(Assigned task):
Using the listing below, return every line that includes "agent".

START Given entries

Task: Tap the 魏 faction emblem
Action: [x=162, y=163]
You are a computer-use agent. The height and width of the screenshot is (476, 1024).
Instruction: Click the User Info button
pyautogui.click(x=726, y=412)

END Given entries
START Given entries

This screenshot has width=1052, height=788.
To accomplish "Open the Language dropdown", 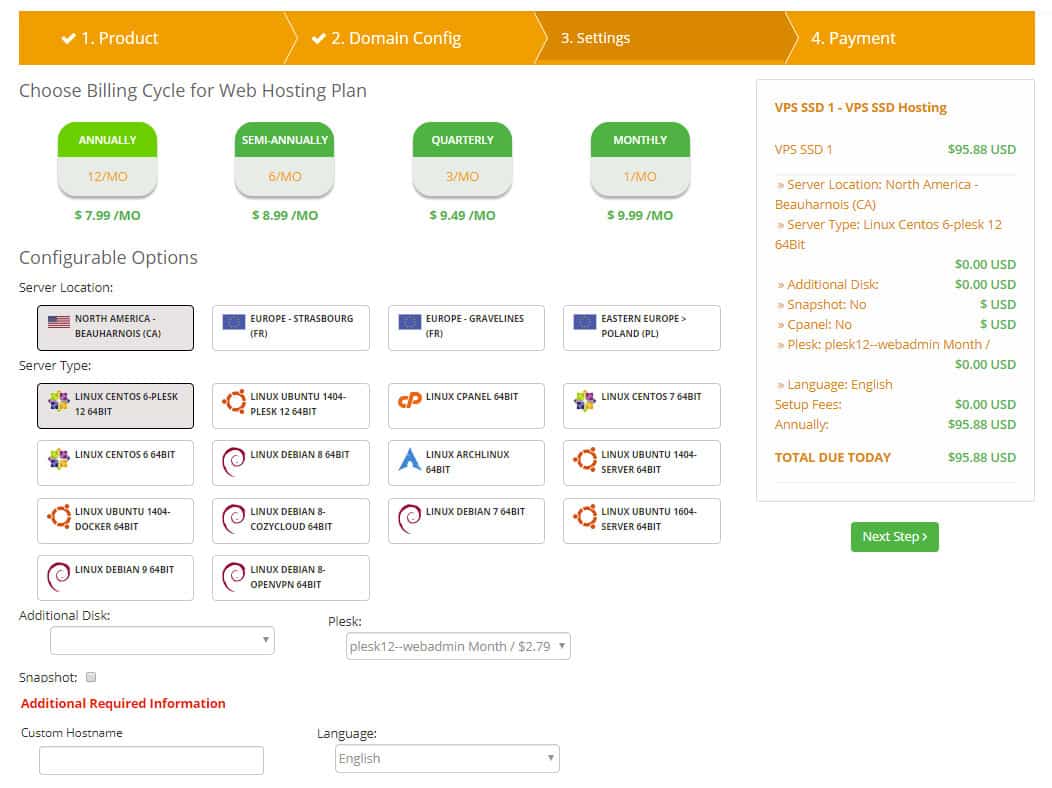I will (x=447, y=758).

END Given entries
START Given entries

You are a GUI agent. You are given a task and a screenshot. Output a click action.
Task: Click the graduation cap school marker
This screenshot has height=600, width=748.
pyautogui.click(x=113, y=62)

END Given entries

(Exercise solution):
You are a computer-use agent. The height and width of the screenshot is (476, 1024).
You are a GUI agent. You are given a task and a screenshot. Output a click action.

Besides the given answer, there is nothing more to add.